Experts warn that parts of the US may record their lowest-ever temperatures on Friday and Saturday.
|A flooded home in coastal Massachusetts|
|A National Guard vehicle patrols streets in flooded Massachusetts|
Nearly 60 million people are in the path of the storm, with weather warnings in effect from the Maine to parts of Georgia in the US.
The National Weather Service said: "Heavy snowfall rates will spread northward across NH and through southern/central ME through early this evening.
"In addition to heavy snowfall rates, the intensifying storm will result in strengthening winds, producing blizzard conditions for coastal regions of New England."
In Boston, weather officials say the tide may reach its highest-recorded level since 1921.
Coastal flooding has already begun in some areas of the state, and weather forecasters warn that it may takes days for water to drain back into the ocean.
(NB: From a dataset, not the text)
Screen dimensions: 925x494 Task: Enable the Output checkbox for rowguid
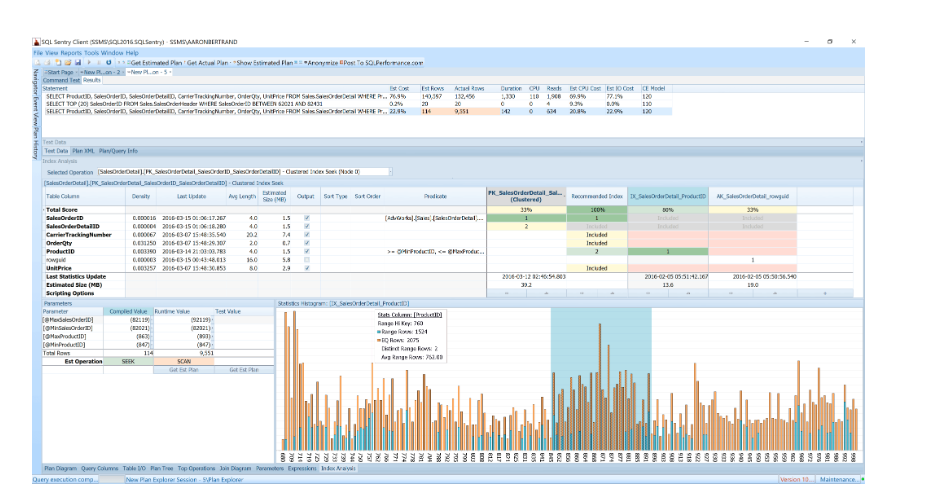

The National Weather Service has warned Massachusetts residents to not stand on icebergs as they float down city streets.
Hurricane force winds of up to 60mph (95km/h) are predicted to hammer the north-eastern US coastline.
US railway operator Amtrak is running on a reduced schedule, and interstate buses are also being cancelled.
The weather pattern has already brought snow to the US South as far down as Florida.
"The situation has continued to deteriorate," said New York Governor Andrew Cuomo as he declared a state of emergency on Thursday.
"It's almost impossible to clear roads when you have those high wind gusts, because as soon as you clear the road the snow, the wind literally just brings the snow back on to the road."
Cars becoming stranded on the Long Island Expressway, he added, could cause a "situation of life and death" in which rescuers may be unable to reach trapped motorists.